Dataset entries.
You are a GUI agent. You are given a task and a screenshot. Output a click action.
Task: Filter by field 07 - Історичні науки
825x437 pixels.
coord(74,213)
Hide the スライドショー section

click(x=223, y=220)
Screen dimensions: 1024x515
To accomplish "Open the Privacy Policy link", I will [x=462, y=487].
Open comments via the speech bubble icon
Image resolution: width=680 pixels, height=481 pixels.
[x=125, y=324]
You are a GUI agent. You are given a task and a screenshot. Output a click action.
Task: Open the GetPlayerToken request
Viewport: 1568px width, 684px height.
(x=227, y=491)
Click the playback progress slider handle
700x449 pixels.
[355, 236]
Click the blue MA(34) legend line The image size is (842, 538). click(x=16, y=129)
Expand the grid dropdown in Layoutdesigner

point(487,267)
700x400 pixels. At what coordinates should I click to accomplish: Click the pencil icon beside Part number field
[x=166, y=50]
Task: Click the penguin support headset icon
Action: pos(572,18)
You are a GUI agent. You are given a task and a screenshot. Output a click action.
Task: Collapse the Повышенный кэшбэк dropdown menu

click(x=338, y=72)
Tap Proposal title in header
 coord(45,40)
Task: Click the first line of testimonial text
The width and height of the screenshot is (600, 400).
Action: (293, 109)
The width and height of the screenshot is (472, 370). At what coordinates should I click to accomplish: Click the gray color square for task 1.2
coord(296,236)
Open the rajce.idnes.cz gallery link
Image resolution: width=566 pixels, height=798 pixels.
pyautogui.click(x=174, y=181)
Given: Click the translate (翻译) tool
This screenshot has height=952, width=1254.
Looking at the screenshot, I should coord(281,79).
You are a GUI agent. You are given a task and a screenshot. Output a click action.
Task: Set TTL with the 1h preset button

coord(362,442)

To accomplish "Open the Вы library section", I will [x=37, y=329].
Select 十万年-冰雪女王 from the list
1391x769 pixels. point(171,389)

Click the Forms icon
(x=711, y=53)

Problem details.
Retype each of the records, word for word, with nothing added or dropped.

Result.
You are a GUI agent. You are given a task and a screenshot. Output a click action.
Task: Filter by field 07 - Історичні науки
825x437 pixels.
coord(74,213)
Hide the スライドショー section

click(x=223, y=220)
Screen dimensions: 1024x515
To accomplish "Open the Privacy Policy link", I will [x=462, y=487].
Open comments via the speech bubble icon
Image resolution: width=680 pixels, height=481 pixels.
[x=125, y=324]
You are a GUI agent. You are given a task and a screenshot. Output a click action.
Task: Open the GetPlayerToken request
Viewport: 1568px width, 684px height.
(x=227, y=491)
Click the playback progress slider handle
700x449 pixels.
[355, 236]
Click the blue MA(34) legend line The image size is (842, 538). click(x=16, y=129)
Expand the grid dropdown in Layoutdesigner

point(487,267)
700x400 pixels. At what coordinates should I click to accomplish: Click the pencil icon beside Part number field
[x=166, y=50]
Task: Click the penguin support headset icon
Action: pos(572,18)
You are a GUI agent. You are given a task and a screenshot. Output a click action.
Task: Collapse the Повышенный кэшбэк dropdown menu

click(x=338, y=72)
Tap Proposal title in header
 coord(45,40)
Task: Click the first line of testimonial text
The width and height of the screenshot is (600, 400).
Action: (293, 109)
The width and height of the screenshot is (472, 370). At what coordinates should I click to accomplish: Click the gray color square for task 1.2
coord(296,236)
Open the rajce.idnes.cz gallery link
Image resolution: width=566 pixels, height=798 pixels.
pyautogui.click(x=174, y=181)
Given: Click the translate (翻译) tool
This screenshot has height=952, width=1254.
Looking at the screenshot, I should coord(281,79).
You are a GUI agent. You are given a task and a screenshot. Output a click action.
Task: Set TTL with the 1h preset button

coord(362,442)

To accomplish "Open the Вы library section", I will [x=37, y=329].
Select 十万年-冰雪女王 from the list
1391x769 pixels. point(171,389)

Click the Forms icon
(x=711, y=53)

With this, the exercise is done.